**Excerpted text**

>>>>

Thiamin, one of the B vitamins (B₁ to be exact), is very important for carbohydrate digestion.
There are three enzymes that require B₁:
They have big technical names (don't worry about them -- I just provided them for those who want them) but they do have an important role in carbohydrate digestion, so we're talking about them.
The first two, pyruvate dehydrogenase and alpha-ketoglutarate dehyrdrogenase, help metabolize (break down) substrates that will eventually become adenosine triphosphate (ATP). These substrates include glucose and other similar substrates.
ATP is the energy that all of the cells in the equine body (and yours!) use to perform basic functions such as eating, getting rid of waste, protecting themselves, and pretty much everything else. Pretty important stuff...no ATP, no cells, no horse.
The last one, transketolase, is involved in the pentose phosphate pathway.
This pathway has a few important functions -- it produces reducing equivalents (NADPH) for reactions within cells. This is another one of those things that it is not essential to understand -- just know that its very important!
The second function of this pathway is to provide the cells with a specific sugar -- ribose-5-phosphate (R5P) -- to make nucleic acids. Nucleic acids are what make up DNA, so this function of the pathway is also very important.
Put all the uses of thiamin together and you can see it is a very important vitamin for your horse's health and well-being.
Since we now know that this vitamin is so important to your horse's health, let's take a look at where he can get it from.
B₁ is one of the few vitamins that is found in significant quantities in cereal grains.
Of the cereal grains, barley contains the most, with 5.7 mg/kg. Following barley, wheat comes in second, then oats and lastly corn.

<<<<

**Supplied records**
>>>>

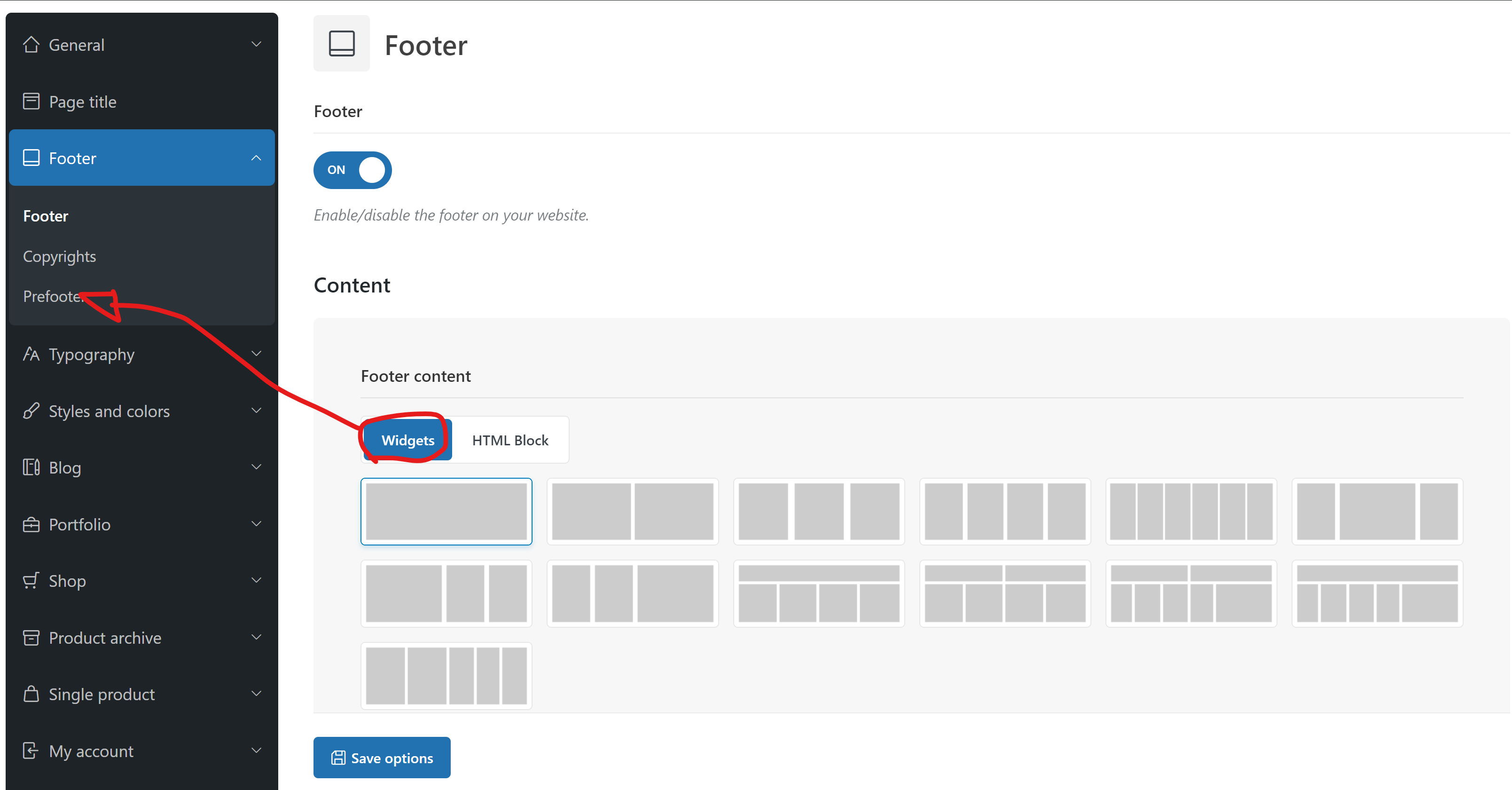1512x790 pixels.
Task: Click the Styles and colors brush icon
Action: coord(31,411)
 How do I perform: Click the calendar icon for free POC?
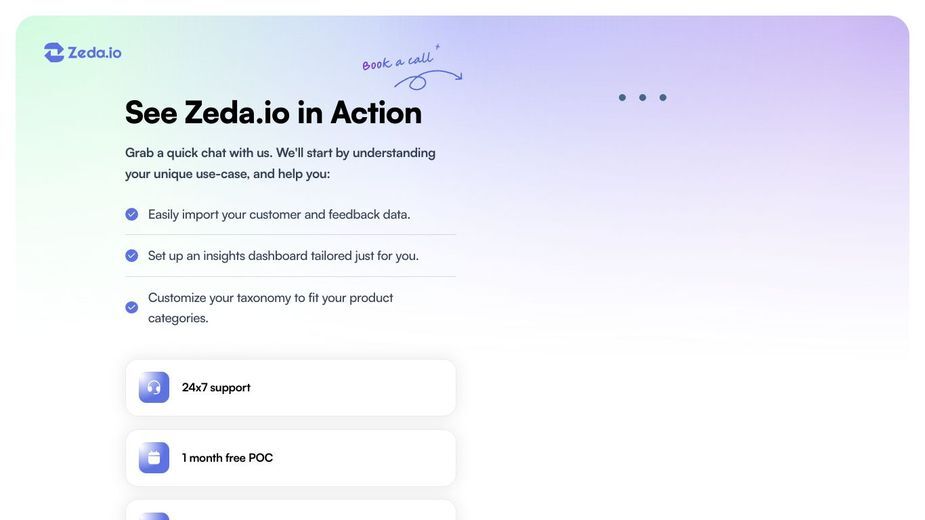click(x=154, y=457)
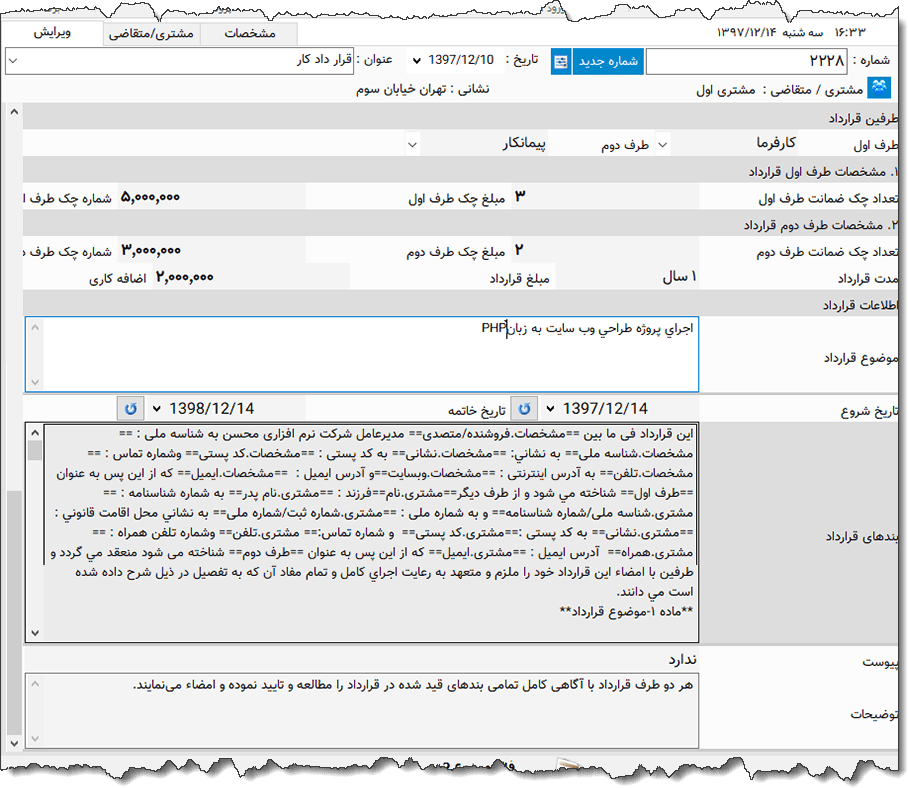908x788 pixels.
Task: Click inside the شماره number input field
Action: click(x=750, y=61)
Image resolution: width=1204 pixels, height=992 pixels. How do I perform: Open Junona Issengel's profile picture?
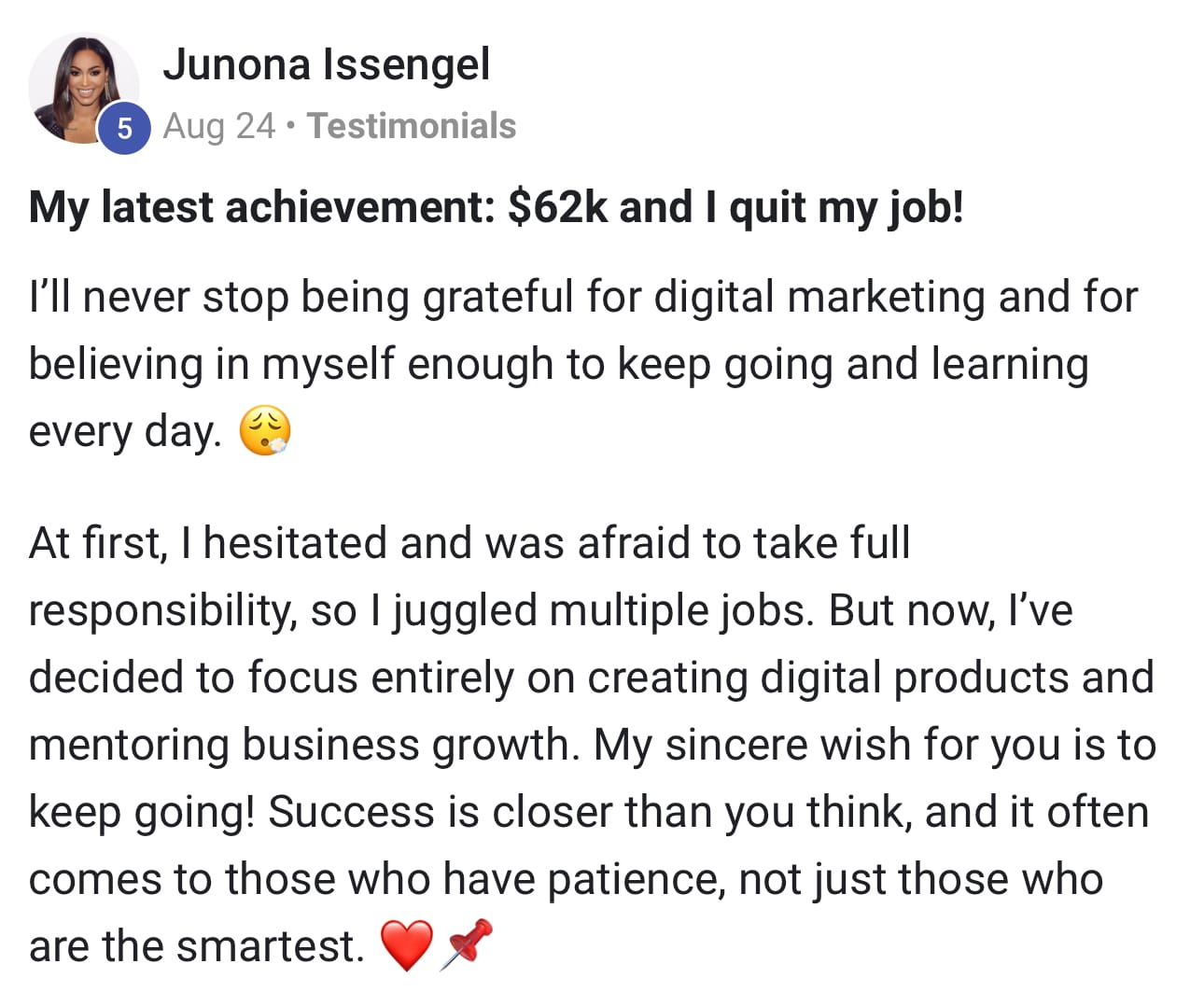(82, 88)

<<<<
>>>>

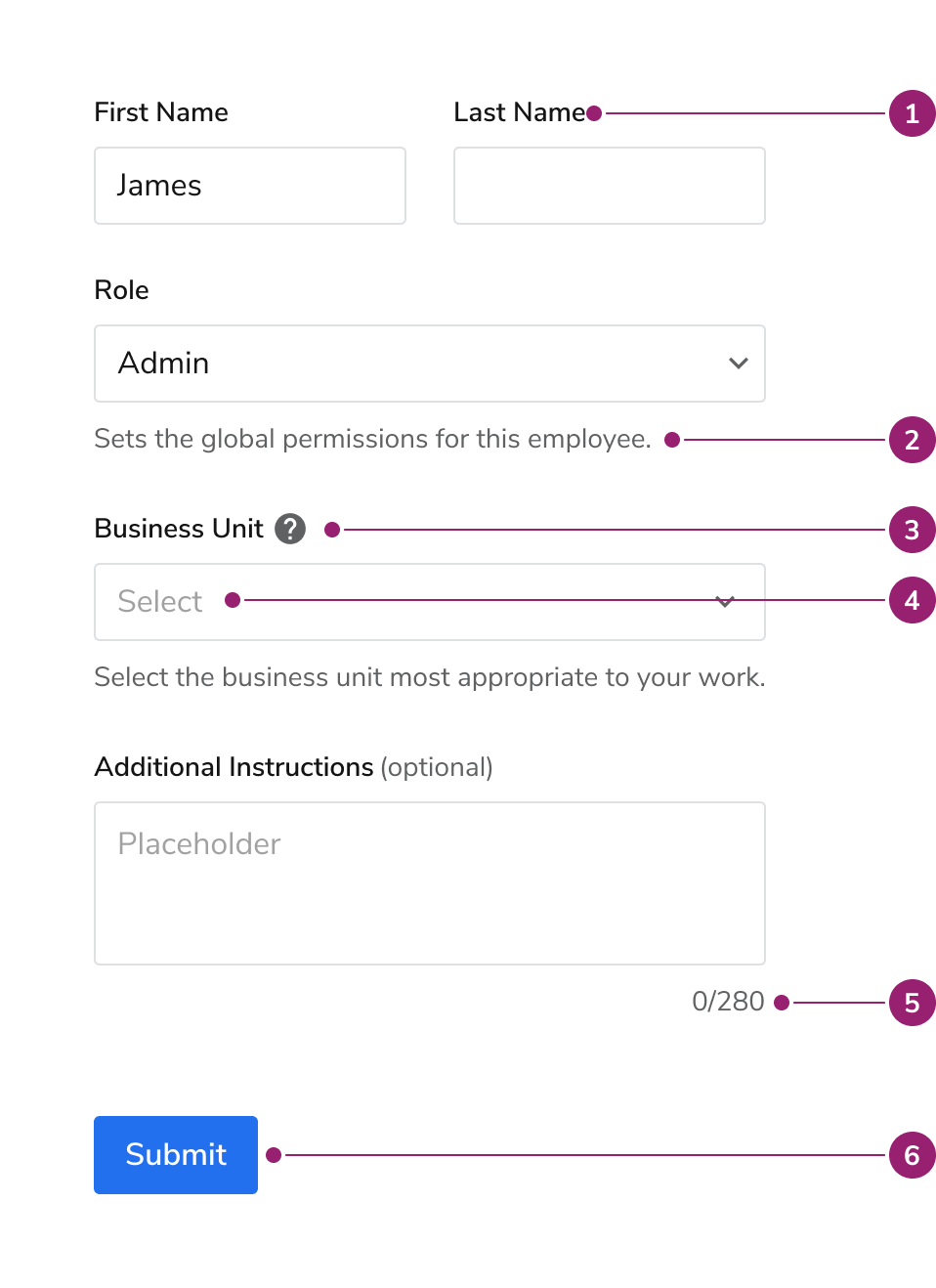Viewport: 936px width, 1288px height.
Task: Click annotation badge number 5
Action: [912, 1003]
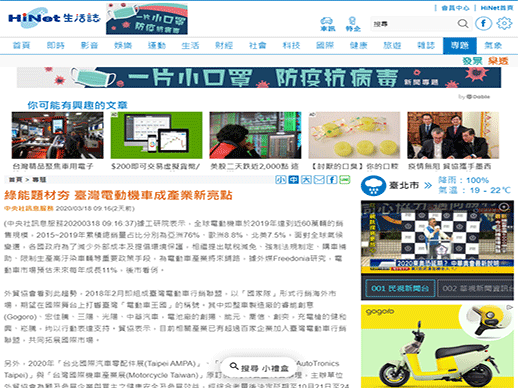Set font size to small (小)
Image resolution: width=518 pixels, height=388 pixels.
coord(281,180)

<<<<
>>>>

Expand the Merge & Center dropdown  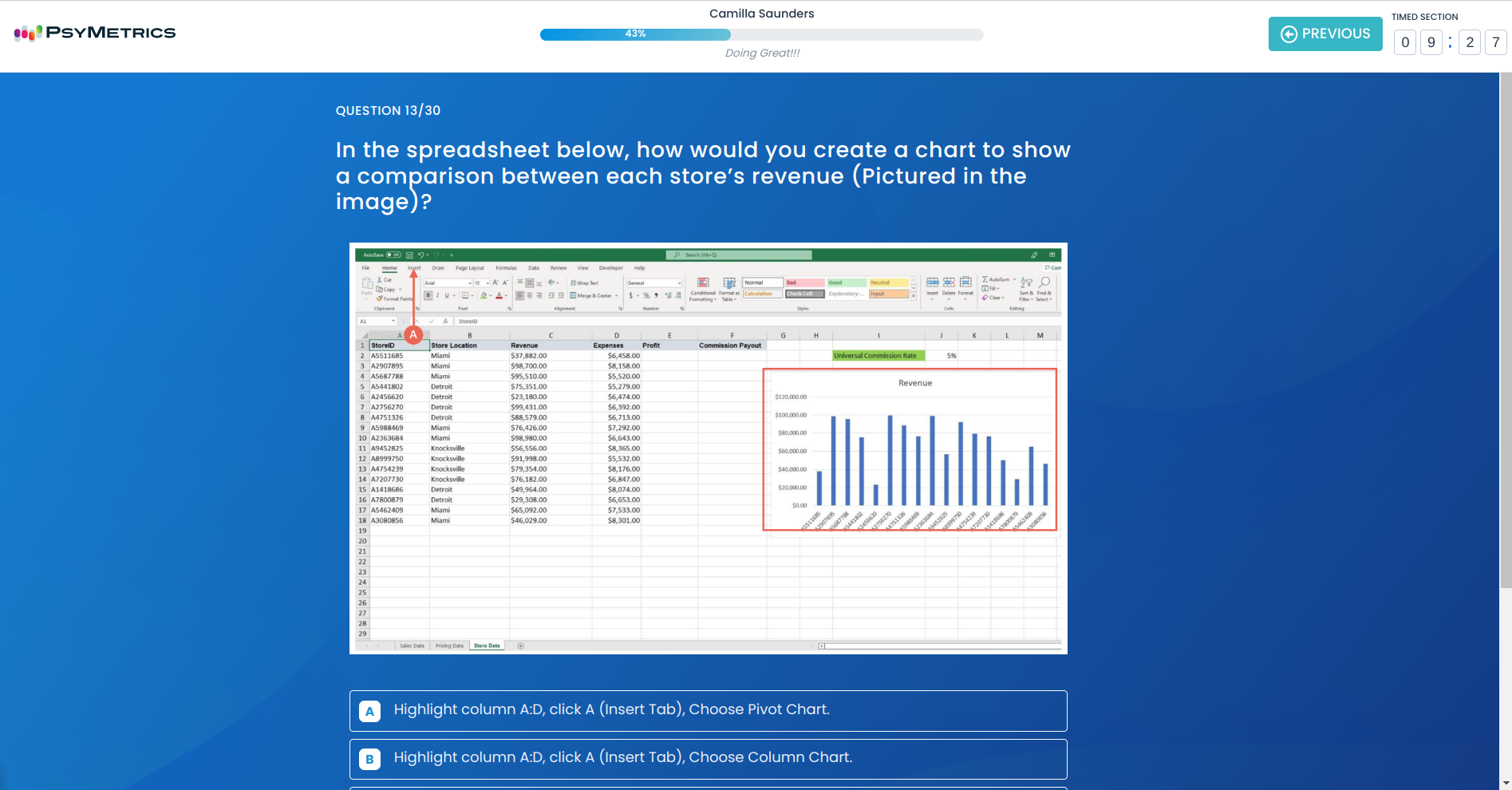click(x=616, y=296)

<<<<

**Exercise set**
[A] In the thiamin text, swap "pyruvate dehydrogenase" for "the pyruvate dehydrogenase complex" and write out the passage from "The first two, pyruvate" to "other similar substrates.".
[B] Answer these questions from the thiamin text:
(i) Which enzyme is involved in the pentose phosphate pathway?
(ii) What sugar does that pathway provide so cells can make nucleic acids?
(iii) Which cereal grain contains the most B₁, and how much?

**Results of the exercise**
[A]
The first two, the pyruvate dehydrogenase complex and alpha-ketoglutarate dehyrdrogenase, help metabolize (break down) substrates that will eventually become adenosine triphosphate (ATP). These substrates include glucose and other similar substrates.

[B]
(i) Transketolase
(ii) Ribose-5-phosphate (R5P)
(iii) Barley, with 5.7 mg/kg